またある日、上司が昼休みに「社長の車を洗っておけ」と言う。これも怒髪天(どはつてん)を衝いた。頭のなかでは、中小企業なんてそんなもの、とわかっていても、やはり理不尽な公私混同にはハラが立つ。が、これまた拒否するわけにいかない。車を洗いながら悔し涙があふれる。「この間までは自分のほうが洗わせる側だったのに」と、社長時代の意識が鎌首をもたげ、どうしようもない。
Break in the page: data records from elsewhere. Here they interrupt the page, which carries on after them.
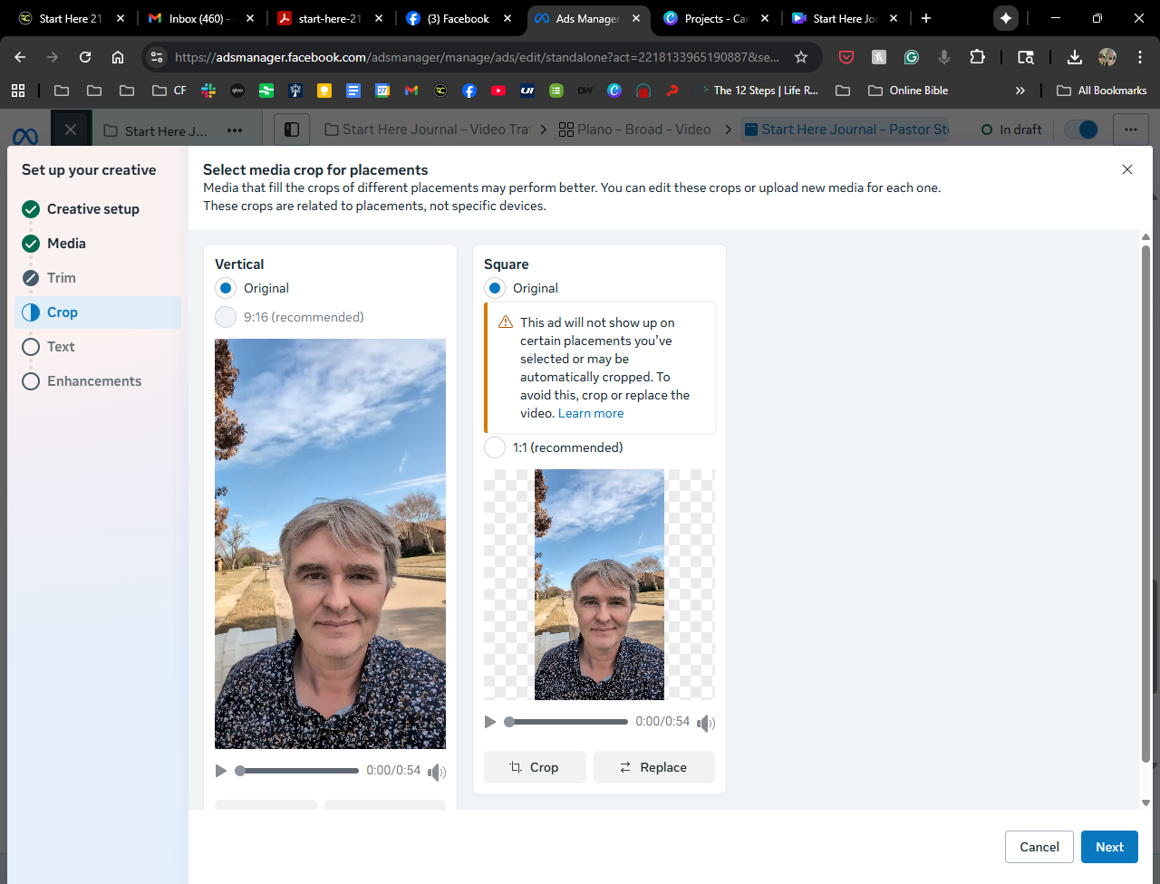
Task: Bookmark page with the star icon
Action: coord(801,57)
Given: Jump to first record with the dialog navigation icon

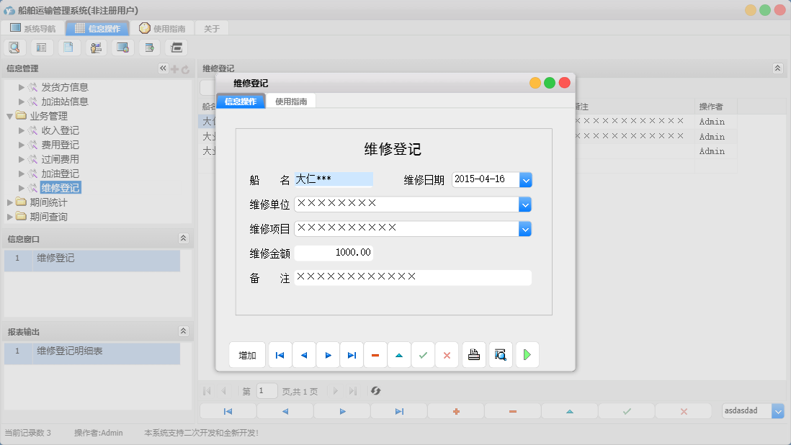Looking at the screenshot, I should click(280, 354).
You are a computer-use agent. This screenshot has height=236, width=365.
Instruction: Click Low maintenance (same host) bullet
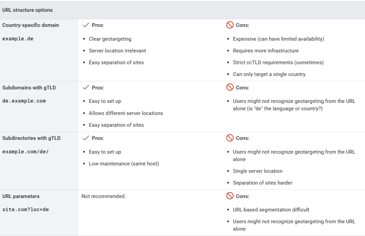pos(124,163)
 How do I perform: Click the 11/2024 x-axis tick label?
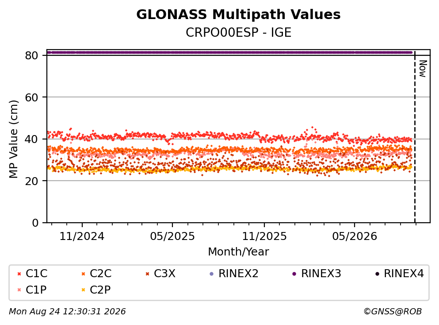[82, 237]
「因果応報」とはよく言ったものである。私の播いた放蕩の「因」は、普通の人なら3日で慣れてしまう勤めなのに、2年たっても一向にその辛さから解放されない「果」となって私を苦しめた。くる日もくる日も、私は賽(さい)の河原の石積みにも似た徒労感にさいなまれながら、こきつかわれねばならなかった。
喜びのない労働は苦役に等しい。なぜ喜びがないかと言えば、私の心がいまだに病んでいたからである。不平不満はその症状と言っていい。八起会の会合では偉そうに「反省」だ「心の再起」だと言いながら、相変わらずこのていたらく。私の放蕩に振れた振子は、正常に戻りきっていなかったのである。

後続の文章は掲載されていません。